Answer these about the passive solar house text:
1. About how much firewood is used per winter?
2. What did the wife put on the dining table?
3. What separates the dining area from the kitchen?

■ **SELECTED EXTRACT**:
* * * *
Progress does continue though!  We've finished interior walls, prepared for exterior stucco, finished the roof and facia, brought the upstairs bathroom to 85% completion, and will soon completely finish the spare bedroom.  Over the next 6 months I hope to at least quadruple the pace of the previous 6 months.  This will be accomplished by keeping myself accountable, enlisting the help of family members and holding them accountable, hosting another cob workshop to wrap up some details, and putting my money where my mouth is by hiring some help from part-timers, handymen, and professionals.  Some of the finishing woodwork details can be outsourced and I've found a local who's really good with a trowel.

Halfway through the winter of 2014-2015 we started "camping out" in the new house, still cooking and showering in the old one but now this is our 2nd full winter.  The firewood supply is growing without effort so it must working! I think we're using about 2-3 cords per winter and it will only get better as we add efficiency measures such as thermal window drapes and seal air leaks around the ceilings.

Hope everyone who reads this finds their own personal best way to make positive impacts on the landscape!
7 years ago
Glare is a fact of life in a passive solar home, at least it is in mine that I'm on my 3rd winter in.  Trombe walls could work but I can't share any personal experience there since I don't have one.  Summer sun is mentioned in the comments here but with good design that can be minimized or almost eliminated.  You probably already know to try to keep it fairly long and narrow East to West and of course the proper overhangs are critical.

Some of the finer design details:  Pay attention to finishes on floors, window sills, and furnishings.  My wife put a clear vinyl table cloth on the dining table and it bounces a bright glare into the kitchen.  Floors can be tricky since smooth and shiney is easiest to clean but relatively matte finishes help out.  We have a tall counter halfway through the house separating the dining from kitchen and this does deflect most of the glare from the floor.  Colors are important too.  As we know, dark colors absorb more and convert to heat while lighter bounces more light off.
* * * *
■ **Stored data**:

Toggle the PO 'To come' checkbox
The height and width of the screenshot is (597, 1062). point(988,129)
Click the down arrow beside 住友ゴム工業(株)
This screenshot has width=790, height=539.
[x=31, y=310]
* * * *
■ **EXERCISE OUTPUT**:
1. About 2-3 cords per winter.
2. A clear vinyl tablecloth.
3. A tall counter halfway through the house.